The book begins before Tesla’s founding in 2003 with the host of characters—all eccentric in their own way, and some more prescient than Musk, who tinkered with cars to change the way they ran. There was J.B. Straubel, who started out by experimenting with batteries, in true Silicon Valley style, while at Stanford; Martin Eberhard who turned his midlife-crisis-driven desire to own a sportscar into building an electric one. Eberhard was the one who saw the untapped potential for a high-end sportscar that used lithium-ion batteries, but Musk would be the one who pursued it almost manically and eventually oust Eberhard from the company in an ugly battle to make himself CEO. All the while, he was trying to build rockets at Space X, solar panels, construct tunnels with The Boring Company, and more.

Power Play: Tesla, Elon Musk, And The Bet Of The Century; 400 pages
Power Play: Tesla, Elon Musk, And The Bet Of The Century; 400 pages (Courtesy Doubleday)

Musk did not speak to Higgins for this book—his only comment was, “Most, but not all, of what you read in this book is nonsense”—but Higgins, as Wall Street Journal tech and auto reporter, has covered Tesla as well as Musk’s other venture SpaceX from its early days. He’s met Musk often enough to have the material for a tell-all book like this and also draws from accounts by the original founding team, former Tesla staff, investors, industry observers, and engineers. The book, however, doesn’t touch upon Tesla’s controversial self-driving and automation software, which Musk himself has described recently as “not perfect”, and is under investigation in the US.

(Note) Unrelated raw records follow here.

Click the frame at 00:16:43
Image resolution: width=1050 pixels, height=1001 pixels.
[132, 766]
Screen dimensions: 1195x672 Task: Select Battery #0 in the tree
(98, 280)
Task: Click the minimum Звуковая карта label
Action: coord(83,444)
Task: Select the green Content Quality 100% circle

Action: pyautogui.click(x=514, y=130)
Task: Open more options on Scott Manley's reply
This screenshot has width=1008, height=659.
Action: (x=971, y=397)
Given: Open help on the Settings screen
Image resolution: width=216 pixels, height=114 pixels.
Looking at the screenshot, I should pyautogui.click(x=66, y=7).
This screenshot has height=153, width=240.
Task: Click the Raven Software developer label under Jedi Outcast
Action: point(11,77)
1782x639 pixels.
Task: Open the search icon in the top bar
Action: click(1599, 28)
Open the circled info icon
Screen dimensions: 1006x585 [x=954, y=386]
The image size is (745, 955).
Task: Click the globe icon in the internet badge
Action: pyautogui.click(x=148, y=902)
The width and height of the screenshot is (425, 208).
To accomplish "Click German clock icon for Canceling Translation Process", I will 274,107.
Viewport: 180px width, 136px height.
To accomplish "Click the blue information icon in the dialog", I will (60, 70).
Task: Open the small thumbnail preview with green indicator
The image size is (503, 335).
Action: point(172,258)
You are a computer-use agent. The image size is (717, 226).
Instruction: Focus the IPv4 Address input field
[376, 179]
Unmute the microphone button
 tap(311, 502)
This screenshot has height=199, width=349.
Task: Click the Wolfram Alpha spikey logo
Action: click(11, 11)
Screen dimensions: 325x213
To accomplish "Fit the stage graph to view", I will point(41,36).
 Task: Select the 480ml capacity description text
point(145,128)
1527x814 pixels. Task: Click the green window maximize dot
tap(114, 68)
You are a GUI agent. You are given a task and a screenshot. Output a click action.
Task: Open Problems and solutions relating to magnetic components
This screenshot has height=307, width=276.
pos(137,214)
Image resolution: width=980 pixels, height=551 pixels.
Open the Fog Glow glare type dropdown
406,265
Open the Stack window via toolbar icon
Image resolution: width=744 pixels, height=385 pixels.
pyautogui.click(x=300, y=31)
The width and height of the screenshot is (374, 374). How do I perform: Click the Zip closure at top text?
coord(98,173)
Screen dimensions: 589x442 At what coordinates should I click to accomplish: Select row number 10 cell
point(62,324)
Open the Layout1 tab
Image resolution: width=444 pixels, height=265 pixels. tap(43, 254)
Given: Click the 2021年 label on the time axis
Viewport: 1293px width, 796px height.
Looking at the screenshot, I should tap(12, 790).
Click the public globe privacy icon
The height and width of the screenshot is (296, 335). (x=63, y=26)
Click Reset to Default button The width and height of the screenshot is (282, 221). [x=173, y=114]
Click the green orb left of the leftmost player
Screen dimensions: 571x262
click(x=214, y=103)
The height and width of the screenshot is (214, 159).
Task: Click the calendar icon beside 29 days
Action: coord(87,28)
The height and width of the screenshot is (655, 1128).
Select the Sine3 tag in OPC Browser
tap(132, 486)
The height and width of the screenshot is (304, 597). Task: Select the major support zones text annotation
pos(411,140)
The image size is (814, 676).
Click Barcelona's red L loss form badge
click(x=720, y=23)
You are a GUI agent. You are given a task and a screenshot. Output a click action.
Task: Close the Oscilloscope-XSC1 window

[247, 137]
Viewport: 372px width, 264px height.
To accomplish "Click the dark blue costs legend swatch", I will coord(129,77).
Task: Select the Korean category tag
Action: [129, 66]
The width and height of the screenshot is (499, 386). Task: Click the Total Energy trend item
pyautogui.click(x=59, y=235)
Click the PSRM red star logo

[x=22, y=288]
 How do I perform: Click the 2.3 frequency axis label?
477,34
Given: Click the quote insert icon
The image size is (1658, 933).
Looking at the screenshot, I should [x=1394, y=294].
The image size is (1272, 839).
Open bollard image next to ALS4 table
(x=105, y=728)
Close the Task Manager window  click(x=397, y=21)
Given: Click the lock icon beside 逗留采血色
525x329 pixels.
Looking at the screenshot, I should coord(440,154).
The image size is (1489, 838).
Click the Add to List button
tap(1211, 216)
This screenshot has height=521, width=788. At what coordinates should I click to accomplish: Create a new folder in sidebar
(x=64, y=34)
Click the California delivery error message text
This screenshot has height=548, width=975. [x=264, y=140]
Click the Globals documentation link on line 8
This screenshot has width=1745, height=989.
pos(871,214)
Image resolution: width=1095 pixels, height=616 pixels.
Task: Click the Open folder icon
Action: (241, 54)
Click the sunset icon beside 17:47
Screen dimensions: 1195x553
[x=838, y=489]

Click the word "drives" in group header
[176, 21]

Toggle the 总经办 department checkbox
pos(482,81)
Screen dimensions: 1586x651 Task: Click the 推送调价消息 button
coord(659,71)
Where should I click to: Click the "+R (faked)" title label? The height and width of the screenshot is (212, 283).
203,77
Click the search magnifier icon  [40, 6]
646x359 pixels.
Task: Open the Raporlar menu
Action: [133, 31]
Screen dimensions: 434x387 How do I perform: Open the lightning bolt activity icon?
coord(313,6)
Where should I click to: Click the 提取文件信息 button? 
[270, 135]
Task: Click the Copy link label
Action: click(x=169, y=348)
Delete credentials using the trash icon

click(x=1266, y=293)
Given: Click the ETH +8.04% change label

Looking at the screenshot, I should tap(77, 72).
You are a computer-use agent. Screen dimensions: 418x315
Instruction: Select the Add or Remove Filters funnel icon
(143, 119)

Tesla has now cleared Indian regulators and is likely to make its debut in India with four models, including the popular Model 3. The biggest problem that electric carmakers face is how to keep the lithium-ion batteries from overheating and catching fire on the road—and Tesla’s engineers were the first to crack this problem. Just one superheated battery in the pack can spark a catastrophe—over the past six months, some of the world’s largest electric-vehicle makers, from GM to Hyundai, have announced some of the most expensive recalls in the history of the auto industry. But those carmakers may not have even considered, let alone sunk billions into, going electric without the bet that Tesla made, and the risks Musk has taken over and over.